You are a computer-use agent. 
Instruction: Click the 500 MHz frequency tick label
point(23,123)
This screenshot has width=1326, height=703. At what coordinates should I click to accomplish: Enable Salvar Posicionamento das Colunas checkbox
==
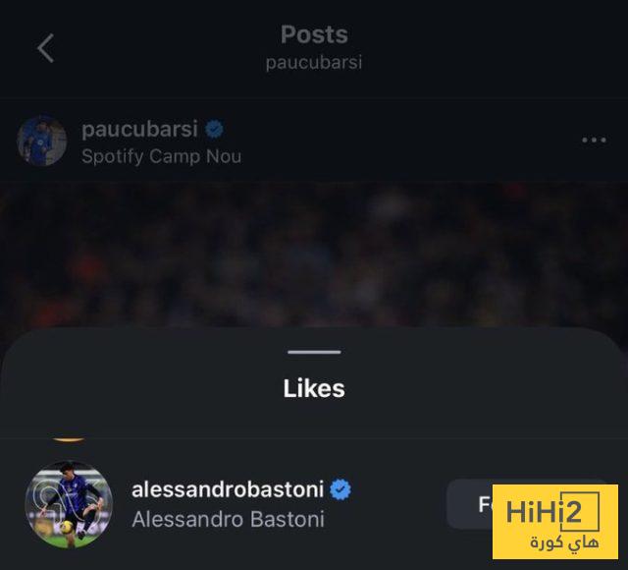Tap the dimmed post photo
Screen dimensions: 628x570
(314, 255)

Action item: Your answer should be the exact lines above from the one with "Instruction: Click the" through the one with "This screenshot has", both included, and nothing besides.

Completed task:
Instruction: Click the 500 MHz frequency tick label
point(23,123)
This screenshot has width=1326, height=703. At what coordinates should I click to accomplish: Enable Salvar Posicionamento das Colunas checkbox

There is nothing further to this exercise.